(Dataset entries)
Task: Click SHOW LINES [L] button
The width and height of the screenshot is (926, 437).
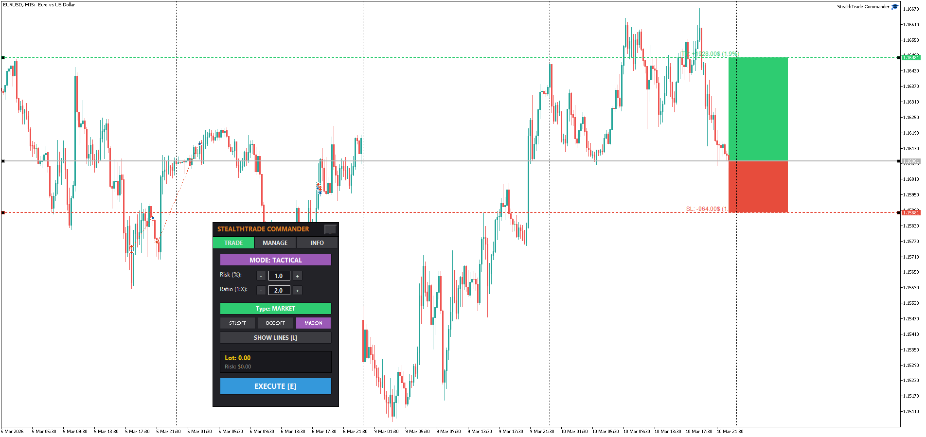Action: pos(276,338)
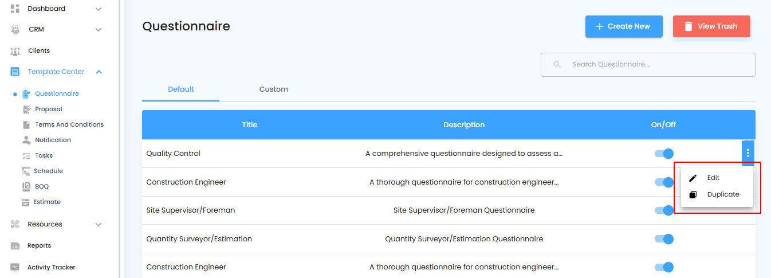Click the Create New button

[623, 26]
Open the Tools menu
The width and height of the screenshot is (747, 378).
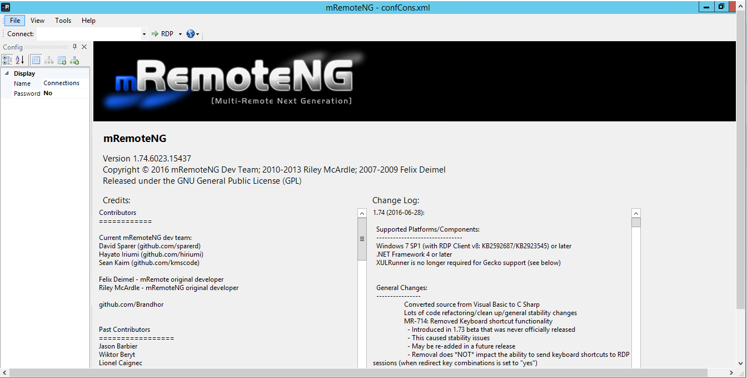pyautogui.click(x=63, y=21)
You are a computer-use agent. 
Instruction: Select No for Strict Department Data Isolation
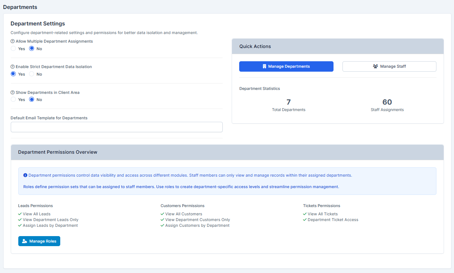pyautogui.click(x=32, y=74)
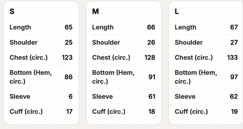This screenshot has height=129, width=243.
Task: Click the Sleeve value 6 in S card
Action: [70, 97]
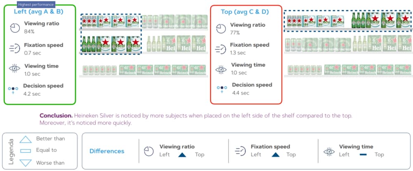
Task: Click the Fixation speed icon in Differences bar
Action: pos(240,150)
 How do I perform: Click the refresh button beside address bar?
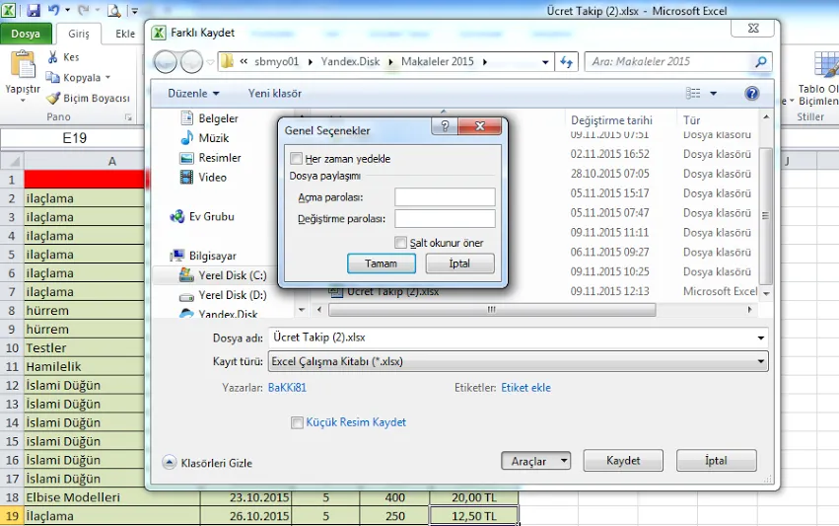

...

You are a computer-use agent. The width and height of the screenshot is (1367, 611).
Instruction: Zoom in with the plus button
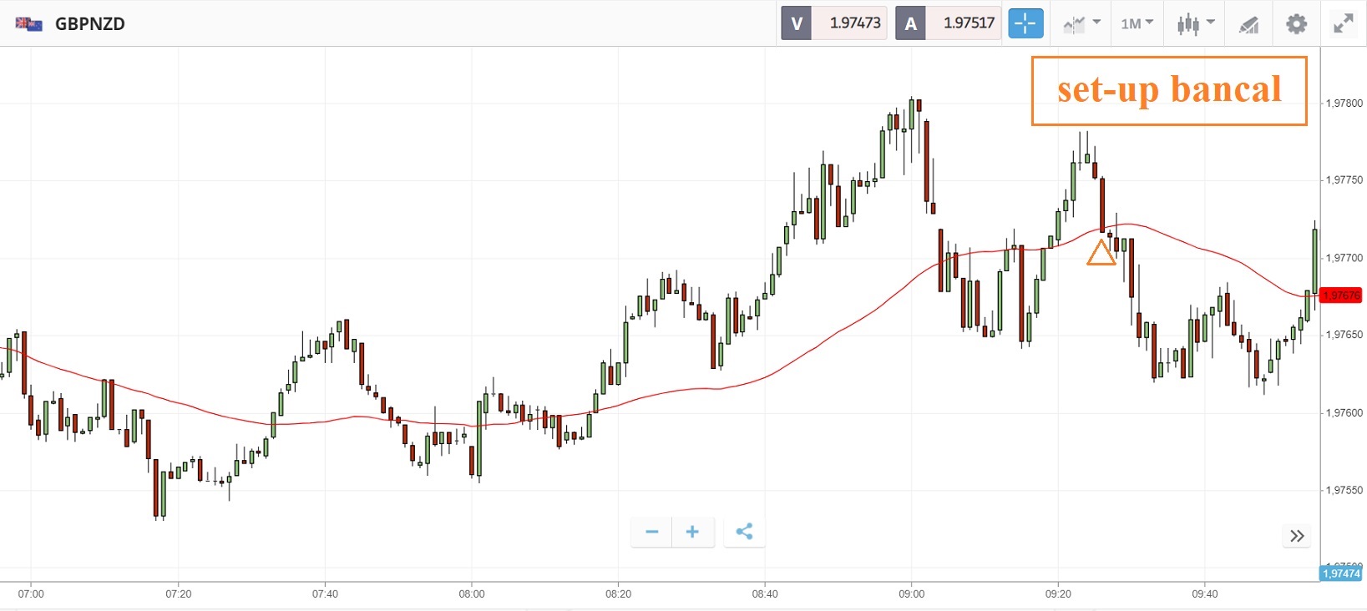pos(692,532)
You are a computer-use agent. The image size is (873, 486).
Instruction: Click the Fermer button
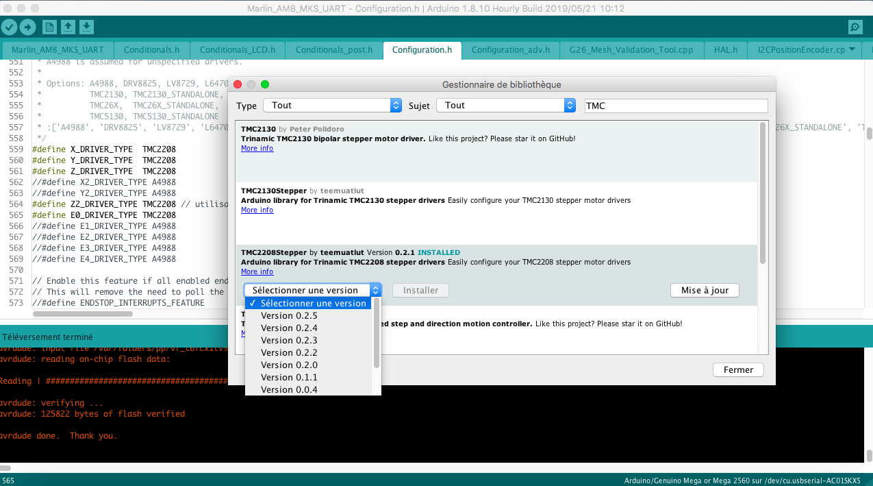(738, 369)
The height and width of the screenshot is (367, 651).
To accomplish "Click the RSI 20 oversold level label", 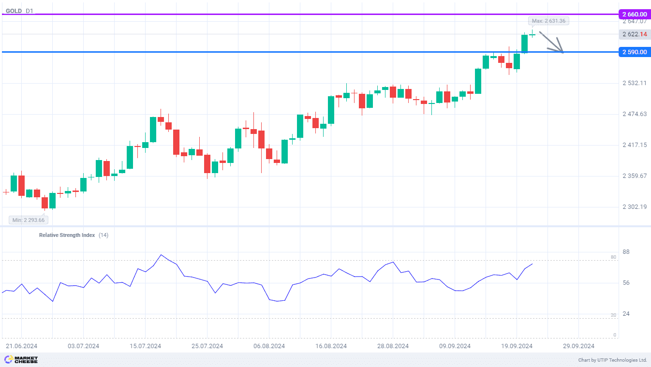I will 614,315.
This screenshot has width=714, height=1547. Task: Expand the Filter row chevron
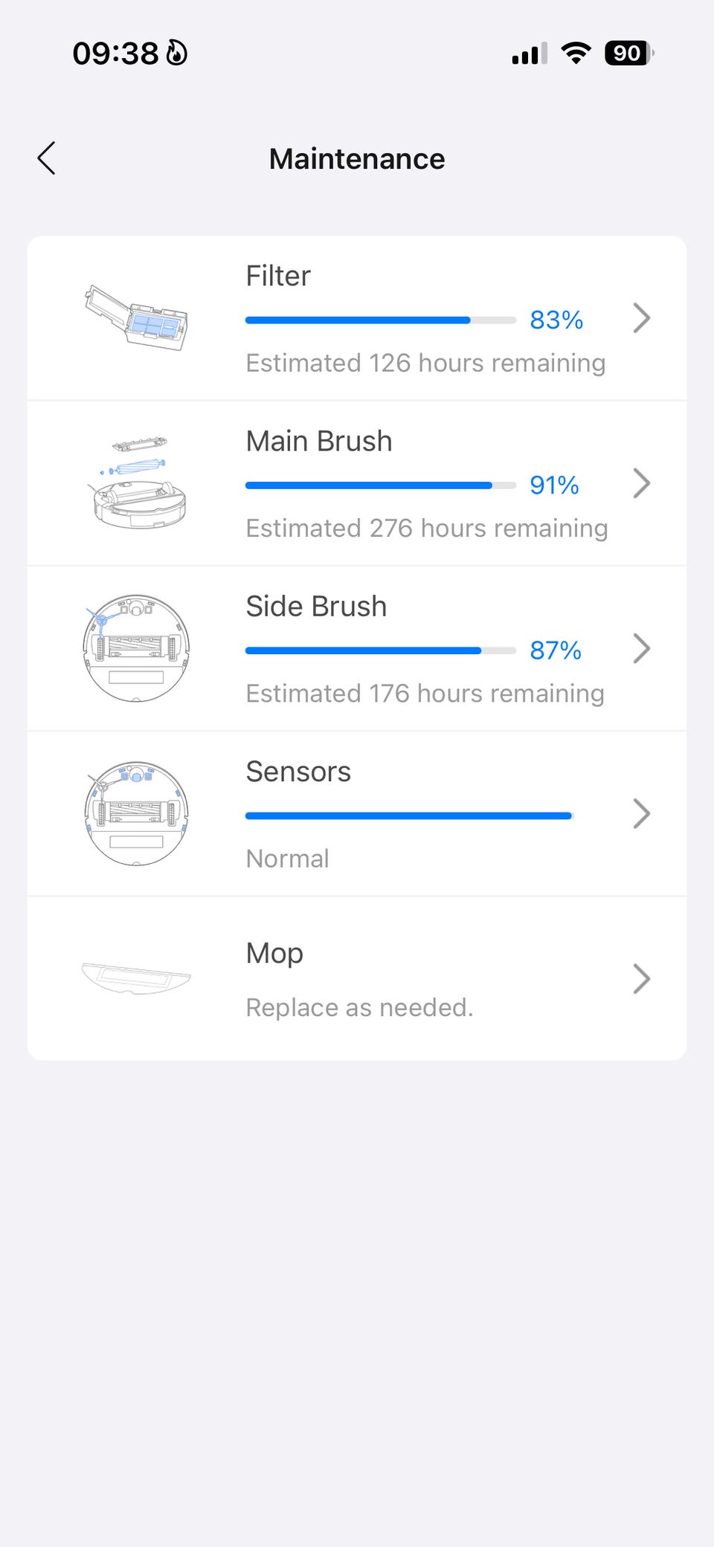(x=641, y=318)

==

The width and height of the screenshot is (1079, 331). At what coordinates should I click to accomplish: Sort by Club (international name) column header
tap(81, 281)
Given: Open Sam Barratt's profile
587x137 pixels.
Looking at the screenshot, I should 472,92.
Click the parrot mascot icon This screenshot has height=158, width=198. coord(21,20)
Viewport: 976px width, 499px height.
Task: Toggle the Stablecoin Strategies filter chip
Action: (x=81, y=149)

● **Task item**:
Above are some records; quote exactly and only the lines that begin at the line containing "Task: Click SHOW LINES [L] button" and stop after the line containing "How do I perform: Click", leaving out the pictures.

● **Solution for this task**:
Task: Click SHOW LINES [L] button
The width and height of the screenshot is (926, 437).
Action: pos(276,338)
Click the Create New button

[623, 26]
Open the Tools menu
The width and height of the screenshot is (747, 378).
pyautogui.click(x=63, y=21)
You are a computer-use agent. 
Instruction: Select No for Strict Department Data Isolation
pyautogui.click(x=32, y=74)
This screenshot has height=129, width=243.
Task: Click the Sleeve value 6 in S card
Action: [70, 97]
Task: Click the Fixation speed icon in Differences bar
Action: pos(240,150)
 How do I perform: Click the refresh button beside address bar?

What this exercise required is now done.